**ACTIVITY:**
Search the data below for "computer"; list each line that holds it.

[DATASET RECORDS]

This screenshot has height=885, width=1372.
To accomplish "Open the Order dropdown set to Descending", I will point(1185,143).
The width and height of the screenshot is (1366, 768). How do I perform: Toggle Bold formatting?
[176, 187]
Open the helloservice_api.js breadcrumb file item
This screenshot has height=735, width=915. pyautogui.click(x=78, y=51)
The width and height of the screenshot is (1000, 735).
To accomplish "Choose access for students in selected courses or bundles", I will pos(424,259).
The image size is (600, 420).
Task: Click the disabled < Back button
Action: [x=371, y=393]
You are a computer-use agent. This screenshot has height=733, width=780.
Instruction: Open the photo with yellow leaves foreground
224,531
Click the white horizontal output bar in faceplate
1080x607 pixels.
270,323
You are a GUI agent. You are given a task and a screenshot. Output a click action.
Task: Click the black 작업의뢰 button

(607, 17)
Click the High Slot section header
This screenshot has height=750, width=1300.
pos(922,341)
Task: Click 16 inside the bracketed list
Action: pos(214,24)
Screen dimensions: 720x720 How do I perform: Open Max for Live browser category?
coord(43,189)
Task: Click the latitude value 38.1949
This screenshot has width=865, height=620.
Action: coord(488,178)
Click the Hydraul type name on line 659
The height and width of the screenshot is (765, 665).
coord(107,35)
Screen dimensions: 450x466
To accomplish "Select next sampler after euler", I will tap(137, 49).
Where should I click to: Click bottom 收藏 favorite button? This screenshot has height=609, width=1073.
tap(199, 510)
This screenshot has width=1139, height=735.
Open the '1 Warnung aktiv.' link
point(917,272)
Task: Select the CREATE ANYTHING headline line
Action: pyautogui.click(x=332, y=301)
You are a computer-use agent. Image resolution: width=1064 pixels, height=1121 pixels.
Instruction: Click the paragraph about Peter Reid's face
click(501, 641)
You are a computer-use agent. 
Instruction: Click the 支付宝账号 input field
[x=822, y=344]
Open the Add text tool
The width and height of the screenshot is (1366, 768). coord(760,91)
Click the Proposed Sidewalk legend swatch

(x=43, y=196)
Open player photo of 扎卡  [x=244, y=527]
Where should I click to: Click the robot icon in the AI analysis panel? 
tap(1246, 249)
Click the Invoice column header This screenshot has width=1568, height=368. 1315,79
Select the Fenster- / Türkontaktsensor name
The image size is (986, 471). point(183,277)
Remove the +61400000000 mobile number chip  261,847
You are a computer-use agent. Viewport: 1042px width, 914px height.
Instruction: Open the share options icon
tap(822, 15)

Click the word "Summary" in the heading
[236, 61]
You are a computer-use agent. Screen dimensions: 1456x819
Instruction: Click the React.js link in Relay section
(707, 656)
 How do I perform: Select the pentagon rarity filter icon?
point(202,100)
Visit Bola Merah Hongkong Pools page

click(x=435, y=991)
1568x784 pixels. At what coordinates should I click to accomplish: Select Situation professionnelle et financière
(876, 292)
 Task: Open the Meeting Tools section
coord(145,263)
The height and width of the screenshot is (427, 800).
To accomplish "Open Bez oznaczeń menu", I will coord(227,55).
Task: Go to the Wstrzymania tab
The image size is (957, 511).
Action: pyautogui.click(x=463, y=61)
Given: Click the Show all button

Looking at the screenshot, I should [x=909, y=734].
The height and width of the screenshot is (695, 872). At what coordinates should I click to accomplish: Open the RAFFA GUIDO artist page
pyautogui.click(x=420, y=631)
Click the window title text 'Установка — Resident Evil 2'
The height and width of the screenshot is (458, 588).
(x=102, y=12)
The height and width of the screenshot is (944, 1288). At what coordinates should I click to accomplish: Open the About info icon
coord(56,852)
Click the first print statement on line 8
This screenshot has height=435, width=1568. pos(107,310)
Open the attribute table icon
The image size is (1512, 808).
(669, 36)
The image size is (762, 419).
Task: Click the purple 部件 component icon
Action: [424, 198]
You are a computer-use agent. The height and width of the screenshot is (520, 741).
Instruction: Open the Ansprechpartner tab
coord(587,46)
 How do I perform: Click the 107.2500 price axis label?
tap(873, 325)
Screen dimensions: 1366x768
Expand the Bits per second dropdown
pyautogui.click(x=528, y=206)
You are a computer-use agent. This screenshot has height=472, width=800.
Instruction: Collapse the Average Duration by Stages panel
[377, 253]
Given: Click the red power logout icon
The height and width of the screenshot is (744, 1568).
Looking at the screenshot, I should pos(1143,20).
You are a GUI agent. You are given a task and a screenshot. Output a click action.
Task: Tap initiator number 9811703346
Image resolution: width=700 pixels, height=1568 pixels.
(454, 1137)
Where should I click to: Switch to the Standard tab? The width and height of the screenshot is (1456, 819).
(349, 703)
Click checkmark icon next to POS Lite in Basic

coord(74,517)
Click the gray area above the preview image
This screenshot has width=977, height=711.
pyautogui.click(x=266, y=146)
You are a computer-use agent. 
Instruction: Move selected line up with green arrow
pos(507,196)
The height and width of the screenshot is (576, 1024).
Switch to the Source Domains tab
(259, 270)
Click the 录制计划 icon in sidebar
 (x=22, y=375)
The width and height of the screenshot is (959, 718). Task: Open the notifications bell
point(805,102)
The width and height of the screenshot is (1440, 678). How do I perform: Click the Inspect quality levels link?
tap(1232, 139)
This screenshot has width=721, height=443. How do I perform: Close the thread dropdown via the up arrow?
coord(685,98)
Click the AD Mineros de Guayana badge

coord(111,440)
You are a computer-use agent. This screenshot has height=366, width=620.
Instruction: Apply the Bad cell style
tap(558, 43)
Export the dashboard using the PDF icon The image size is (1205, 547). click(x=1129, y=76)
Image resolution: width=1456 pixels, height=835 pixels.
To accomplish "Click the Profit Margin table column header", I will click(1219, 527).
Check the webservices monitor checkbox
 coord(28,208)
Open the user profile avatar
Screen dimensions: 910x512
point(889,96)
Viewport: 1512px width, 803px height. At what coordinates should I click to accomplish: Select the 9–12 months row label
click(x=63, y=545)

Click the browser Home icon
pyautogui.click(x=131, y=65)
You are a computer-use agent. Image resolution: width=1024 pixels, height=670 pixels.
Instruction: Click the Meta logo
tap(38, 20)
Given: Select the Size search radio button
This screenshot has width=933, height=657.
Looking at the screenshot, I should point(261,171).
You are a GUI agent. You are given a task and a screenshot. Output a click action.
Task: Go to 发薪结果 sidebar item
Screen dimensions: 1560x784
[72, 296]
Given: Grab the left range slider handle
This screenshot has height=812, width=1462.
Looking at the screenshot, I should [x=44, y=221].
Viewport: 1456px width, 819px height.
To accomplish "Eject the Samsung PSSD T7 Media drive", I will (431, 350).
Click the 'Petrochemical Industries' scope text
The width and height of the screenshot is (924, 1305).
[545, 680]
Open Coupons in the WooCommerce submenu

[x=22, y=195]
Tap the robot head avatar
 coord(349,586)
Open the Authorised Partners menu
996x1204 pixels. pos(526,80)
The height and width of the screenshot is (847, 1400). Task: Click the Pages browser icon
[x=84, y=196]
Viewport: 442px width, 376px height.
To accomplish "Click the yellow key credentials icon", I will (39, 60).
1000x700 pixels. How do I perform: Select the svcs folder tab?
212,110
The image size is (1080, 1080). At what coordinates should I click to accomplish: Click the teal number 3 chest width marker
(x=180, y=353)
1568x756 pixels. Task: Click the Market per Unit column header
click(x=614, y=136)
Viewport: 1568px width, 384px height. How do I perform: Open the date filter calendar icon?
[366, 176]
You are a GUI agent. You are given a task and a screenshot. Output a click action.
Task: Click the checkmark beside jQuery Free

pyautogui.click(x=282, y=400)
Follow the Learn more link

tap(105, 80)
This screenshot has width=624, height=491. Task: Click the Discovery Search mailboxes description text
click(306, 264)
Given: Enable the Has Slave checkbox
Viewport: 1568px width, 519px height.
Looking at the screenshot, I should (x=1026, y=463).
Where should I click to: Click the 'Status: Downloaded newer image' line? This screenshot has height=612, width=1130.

[/DATASET RECORDS]

**TASK RESULT:**
You are a computer-use agent. This screenshot has height=733, width=780.
You are a computer-use agent. Image resolution: width=1064 pixels, height=1121 pixels.
You are a computer-use agent. 
You are a computer-use agent. Viewport: 1042px width, 914px height.
You are a computer-use agent. Screen dimensions: 1456x819
You are a computer-use agent. The height and width of the screenshot is (520, 741).
You are a computer-use agent. This screenshot has height=472, width=800.
You are a computer-use agent. 
You are a computer-use agent. This screenshot has height=366, width=620.
You are a computer-use agent. Image resolution: width=1024 pixels, height=670 pixels.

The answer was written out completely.